Eucalipto:
mitos e verdades sobre a absorção de água do lençol freático
O mito em torno do eucalipto vem de longa data e,
sem que ninguém saiba como e onde começou, permanece ao longo das gerações
Ao
eucalipto se atribui estranhas propriedades e capacidades, tais como diminuir a
formação de chuvas devido ao poder esterilizante das substâncias que suas
folhas exalam, ou causar a morte das abelhas ou, ainda, criar um “deserto
verde” pelo fato de ser naturalmente antagônico à flora e à fauna. O aspecto mais
forte deste mito, todavia, é com relação à água, onde o eucalipto teria a
inusitada capacidade de consumir enormes quantidades, secando o solo, as
nascentes e o lençol freático.
Com
o intuito de contribuir para o entendimento desta controvérsia, é interessante
separar os aspectos folclóricos, daqueles que realmente têm algum fundo de
verdade. Neste sentido, começaríamos com a própria palavra “eucalipto”. Não
existe nada inerentemente errado com a árvore eucalipto, ou com a espécie
eucalipto, ou com o gênero Eucalyptus. É uma árvore como qualquer outra. Ou seja, é uma espécie florestal que
funciona exatamente como outras espécies em termos de fisiologia, hidrologia,
limitações, potencialidades e interações
ecológicas.
Esta
constatação decorre de pesquisas que foram desde cedo direcionados para o
estudo do seu consumo de água, e que mostraram que a espécie possui os mesmos
mecanismos fisiológicos que regulam a transpiração e apresenta um consumo de
água dentro dos padrões normais, sendo que este consumo também é regulado pela
disponibilidade de água no solo e pelas condições climáticas que governam o
processo de evaporação, exatamente como ocorre com a maioria das espécies
vegetais. Ou seja, as evidências científicas mostram que a alegada capacidade
de transpirar enormes quantidades de água que a imaginação popular atribui ao
eucalipto não se sustenta.

→ **OBJETIVO DO EXERCÍCIO**
Dê continuidade ao texto sobre o eucalipto e a água do lençol freático, começando logo depois da última frase.

→ **INFORMAÇÕES FORNECIDAS**
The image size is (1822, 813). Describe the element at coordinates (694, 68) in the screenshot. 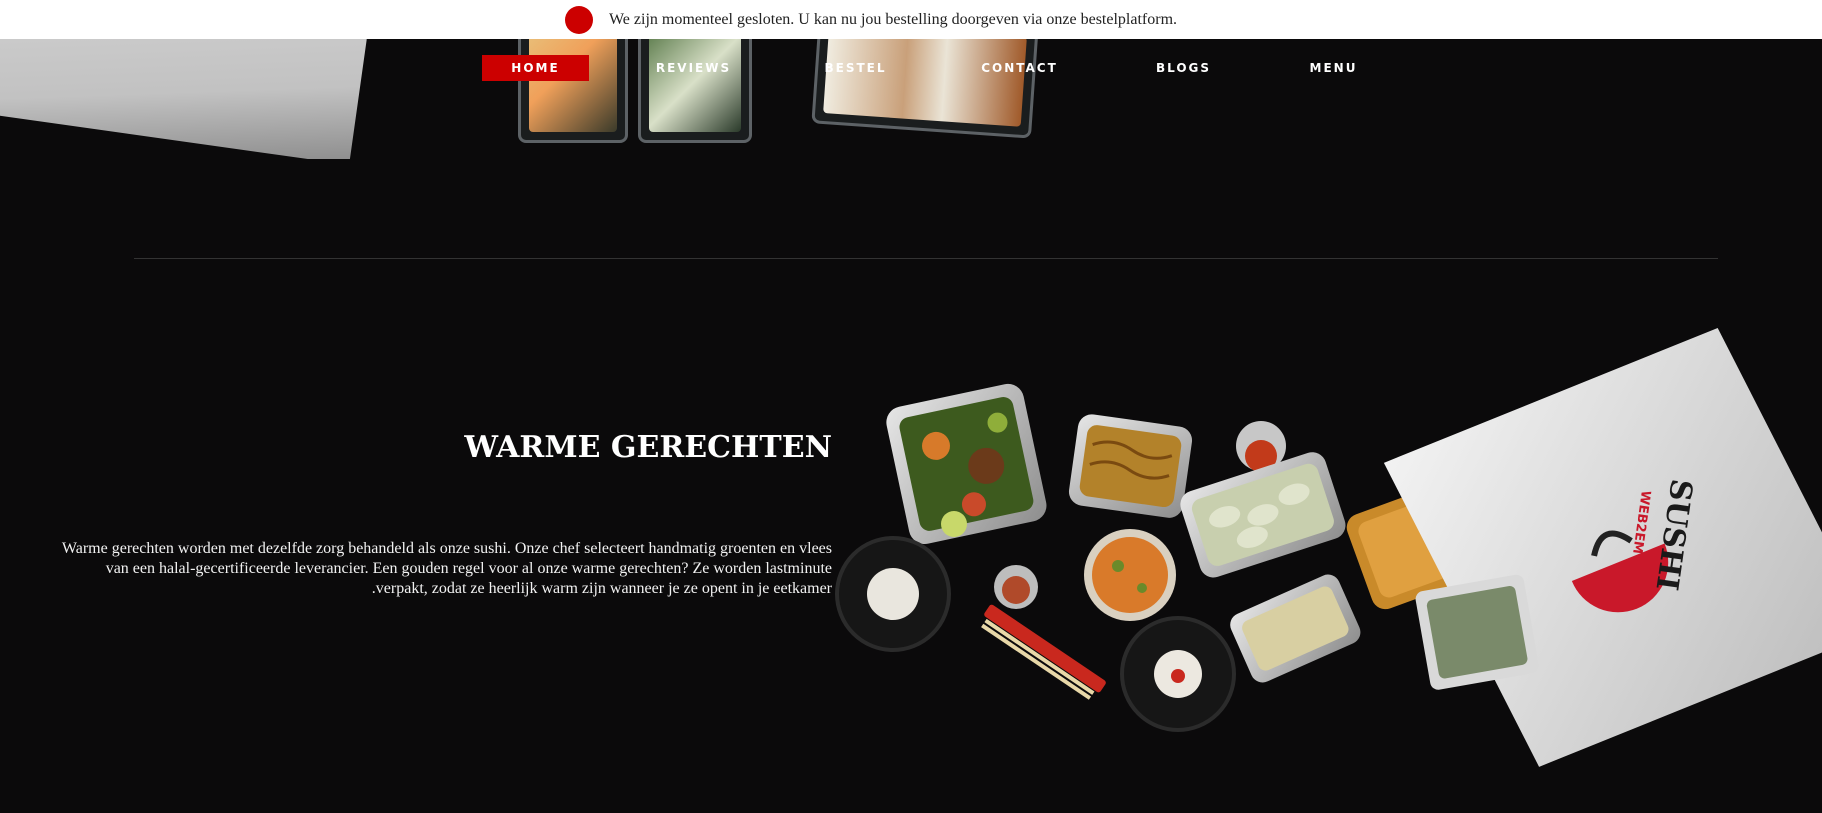

I see `nav-reviews: REVIEWS` at that location.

→ **RESULTADO DO EXERCÍCIO**
É
comum, também, ouvir que as raízes do eucalipto absorvem água diretamente do
lençol freático, razão pela qual estão
com as folhas sempre verdes mesmo na estação seca do ano. Isto pode ocorrer
quando o eucalipto é plantado em áreas onde o lençol freático é superficial,
como nas margens de cursos d´água ou onde ocorre lençol freático do tipo
suspenso, quando é localizado, pequeno e superficial.
Em
condições normais, o lençol freático é mais profundo do que o alcance do
sistema radicular e as árvores crescem pela absorção da umidade do solo.
Estudos de campo têm mostrado que a transpiração do eucalipto diminui com a
diminuição do teor de umidade no solo, assim como também diminui na estação
seca do ano. Outros estudos mostram que a produtividade, assim como a
transpiração, aumenta quando a plantação de eucalipto recebe água por
irrigação. É preciso, todavia, não confundir estas verdades, com outra verdade,
também verificada experimentalmente, que as plantações florestais de eucalipto
em larga escala consomem bastante água. Nesse sentido, plantações de Pinus ou
de outras espécies florestais de rápido crescimento também consomem bastante
água se comparada com vegetação de menor porte.
Neste
caso estamos falando de extensas áreas ocupadas por plantações de uma mesma
espécie, de rápido crescimento e alta produtividade. É evidente que esse
processo demanda água. A produção florestal se dá ao custo do consumo
equivalente de água. Não há como se obter um sem afetar o outro. Os resultados
mostrados na figura 1 representam valores médios de dois anos consecutivos de medições da
chuva e da água no solo, em um perfil de 2 metros de profundidade, onde se
concentra a maior parte do sistema radicular das árvores, em parcelas vizinhas
de plantação de eucalipto, Pinus e de vegetação natural da região do experimento, o cerradinho, ilustram
bem o consumo de água pelo eucalipto e seu impacto sobre o lençol freático.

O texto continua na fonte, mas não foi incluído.